Results of a multi-round interlaboratory comparison (ILC) of NanoSight instruments were recently published1, setting a benchmark for repeatability and reproducibility for the Nanoparticle Tracking Analysis (NTA) technique. The limits of measurement were shown to extend beyond the 30 nm –600 nm range (with all NanoSight models), with percentage coefficients of variation (% CV), calculated as sub 5% for monodisperse samples. The process further highlighted how much variability or error might be introduced if inappropriate instrument settings or analytical procedures are used.
As a relatively new technique, there remained questions about the robustness of NTA and the effect of operator or analytical variability on results. The study reviewed multiple rounds of ILCs, with the aim of refining and validating the NTA technique through the implementation of standardized procedures from Malvern Panalytical, as well as advances in the operating software.
The concentration calibration feature was also introduced in the final round of testing. This recently-introduced software feature compensates for variability between instruments and between users.

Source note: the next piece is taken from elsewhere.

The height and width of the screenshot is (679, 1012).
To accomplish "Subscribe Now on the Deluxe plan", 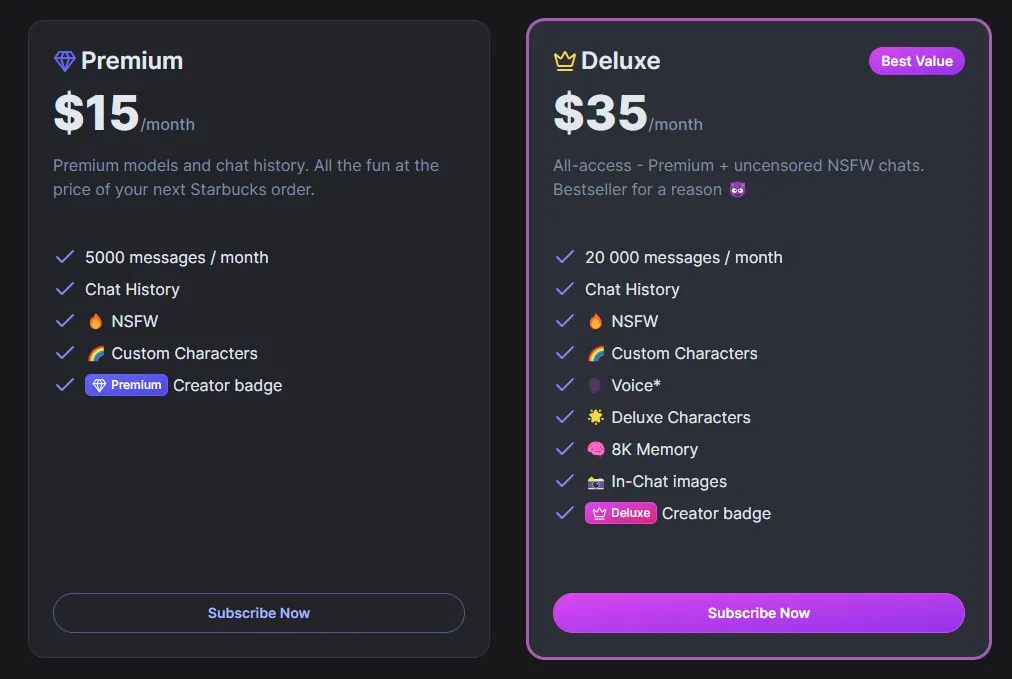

Application of these corrections to the final set of samples resulted in sizing accuracy above 97%, and concentration CV less than 9%.
This important work should serve as a guide for data quality, but also as a cautionary tale about the importance of method validation and testing.
1Maguire CM, Sillence K, Roesslein M, et al. Benchmark of Nanoparticle Tracking Analysis on Measuring Nanoparticle Sizing and Concentration. ASME. J. Micro Nano-Manuf. 2017;5(4):041002-041002-10. doi:10.1115/1.4037124.